- _SET EXERCISE_:
Retype the rows from the line containing "Given: Open the مشخصات tab" through the end of the rows, keeping every character the same.

"""

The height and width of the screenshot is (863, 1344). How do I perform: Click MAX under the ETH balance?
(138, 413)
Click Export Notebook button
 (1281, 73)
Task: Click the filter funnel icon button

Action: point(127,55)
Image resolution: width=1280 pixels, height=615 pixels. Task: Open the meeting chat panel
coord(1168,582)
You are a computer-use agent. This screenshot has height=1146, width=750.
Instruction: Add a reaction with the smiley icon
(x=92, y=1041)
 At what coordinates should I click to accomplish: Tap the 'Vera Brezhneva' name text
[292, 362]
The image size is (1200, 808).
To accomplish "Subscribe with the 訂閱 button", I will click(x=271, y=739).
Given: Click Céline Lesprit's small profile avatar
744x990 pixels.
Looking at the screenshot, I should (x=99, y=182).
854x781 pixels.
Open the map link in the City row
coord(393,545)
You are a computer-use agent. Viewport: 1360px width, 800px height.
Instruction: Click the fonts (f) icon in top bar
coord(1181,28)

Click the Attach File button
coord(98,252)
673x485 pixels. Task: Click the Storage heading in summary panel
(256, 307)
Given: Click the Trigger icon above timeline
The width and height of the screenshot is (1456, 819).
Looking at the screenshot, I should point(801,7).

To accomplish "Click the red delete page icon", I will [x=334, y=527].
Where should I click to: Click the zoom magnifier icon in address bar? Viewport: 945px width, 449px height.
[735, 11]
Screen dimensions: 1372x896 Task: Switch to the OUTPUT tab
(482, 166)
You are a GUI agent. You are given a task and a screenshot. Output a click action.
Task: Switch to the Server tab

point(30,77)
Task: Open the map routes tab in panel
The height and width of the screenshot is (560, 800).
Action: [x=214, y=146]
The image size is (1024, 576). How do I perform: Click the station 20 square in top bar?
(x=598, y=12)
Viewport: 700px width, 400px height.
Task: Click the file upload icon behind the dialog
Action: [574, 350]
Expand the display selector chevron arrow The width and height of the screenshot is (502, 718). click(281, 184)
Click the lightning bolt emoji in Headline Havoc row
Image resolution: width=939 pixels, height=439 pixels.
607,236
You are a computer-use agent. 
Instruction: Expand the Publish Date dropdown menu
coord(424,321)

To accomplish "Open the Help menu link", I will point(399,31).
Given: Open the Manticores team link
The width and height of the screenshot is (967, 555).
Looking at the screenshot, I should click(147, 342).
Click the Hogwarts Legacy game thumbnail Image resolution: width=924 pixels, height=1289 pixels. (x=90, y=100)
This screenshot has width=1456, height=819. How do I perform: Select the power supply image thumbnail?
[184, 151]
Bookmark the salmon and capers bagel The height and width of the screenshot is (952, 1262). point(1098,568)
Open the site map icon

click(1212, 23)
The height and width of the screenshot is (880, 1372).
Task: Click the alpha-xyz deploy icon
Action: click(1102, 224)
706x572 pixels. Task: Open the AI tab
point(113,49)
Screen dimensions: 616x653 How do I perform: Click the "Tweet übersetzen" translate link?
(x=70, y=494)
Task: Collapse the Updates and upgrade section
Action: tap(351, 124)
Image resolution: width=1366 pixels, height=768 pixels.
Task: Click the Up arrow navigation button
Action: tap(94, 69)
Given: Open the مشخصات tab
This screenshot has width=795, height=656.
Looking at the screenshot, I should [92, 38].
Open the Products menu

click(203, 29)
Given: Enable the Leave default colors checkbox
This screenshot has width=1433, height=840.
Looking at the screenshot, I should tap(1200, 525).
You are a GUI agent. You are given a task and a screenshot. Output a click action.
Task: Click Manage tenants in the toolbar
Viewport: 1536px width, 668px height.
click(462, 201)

"""

- _OUTPUT FOR THIS TASK_:
Given: Open the مشخصات tab
This screenshot has width=795, height=656.
Looking at the screenshot, I should [92, 38].
Open the Products menu

click(203, 29)
Given: Enable the Leave default colors checkbox
This screenshot has width=1433, height=840.
Looking at the screenshot, I should tap(1200, 525).
You are a GUI agent. You are given a task and a screenshot. Output a click action.
Task: Click Manage tenants in the toolbar
Viewport: 1536px width, 668px height.
click(462, 201)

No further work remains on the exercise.